海老名市教育委員会(伊藤文康教育長)と神奈川県教育委員会(花田忠雄教育長)は3月29日、インクルーシブ教育の推進に向けて連携する協定を結んだ。伊藤教育長らが県庁を訪問して協定書に調印し、具体策などに関する協議を本格化させる。
インクルーシブ教育とは心身の障がいの有無や国籍、人種などによらず全ての子どもが一緒に学びあう教育環境で、県によると都道府県と地方自治体がこうした協定で連携する例は全国的にもまだ少ないという。
県と市は今後、協定書に基づき、海老名市内でのインクルーシブ教育の実現に向けた研究・企画、実践や普及・啓発などで連携を深め、2024年度中に推進会議(仮称)を立ち上げ、地域の関係者らを巻き込むタウンミーティングも開催したい考え。
県と市が設置する推進会議では、インクルーシブ教育に関する情報交換や具体的な実施事項などについて協議し、決定していく。
相互協力の背景
神奈川県は、24年度に新たに指定した4校を含む公立高校18校をインクルーシブ教育の実践推進校に指定している。
この18校では、「誰もが大切にされ、いきいきと暮らせる共生社会をめざし、知的障がいのある生徒が高校で学ぶ機会をひろげながら、みんなで一緒に過ごし、互いのことをわかりあい成長する」ことを目標にしている。県はこうしたことを背景に21年度から県内33の市町村との連携を模索してきた。
海老名市には、「誰ひとり取り残さない教育」をめざす教育大綱があり、このなかで「すべての子どもたち一人ひとりの多様性に対応した学びやすい環境、わかりやすい授業、安全で安心できる居場所づくり」を掲げて各種施策を展開している。これらの取り組みを背景に海老名市と県が連携を深め、地域も巻き込んで意見交換を重ねる方針で一致し、この日の協定締結に至った。
県の担当者は「海老名市や地域の皆様と、障害の有無だけではなくあらゆる角度からインクルーシブ教育を検討したい」と意欲を示している。

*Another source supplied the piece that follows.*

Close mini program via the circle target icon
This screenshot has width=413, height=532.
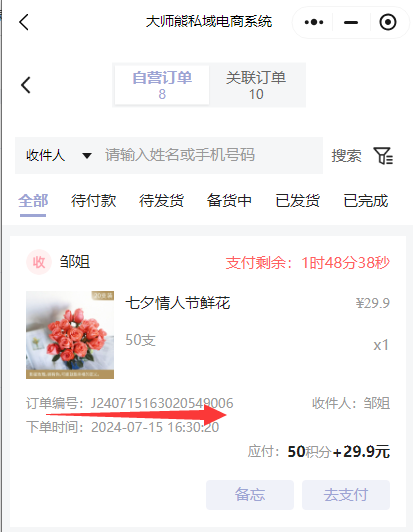(x=388, y=22)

本紙の取材に海老名市の伊藤文康教育長は、「すべての子どもたちが、住んでいる地域の学校で学び成長することはあたり前のことであり普通のこと」との認識をした。その上で、「そんなあたり前の、ふつうの地域づくり・学校づくりを、子どもたちや保護者、教職員や地域の方々、市民の皆さまの声を聞き、話し合いを重ね、市全体で取り組みを推進したい」とコメントしている。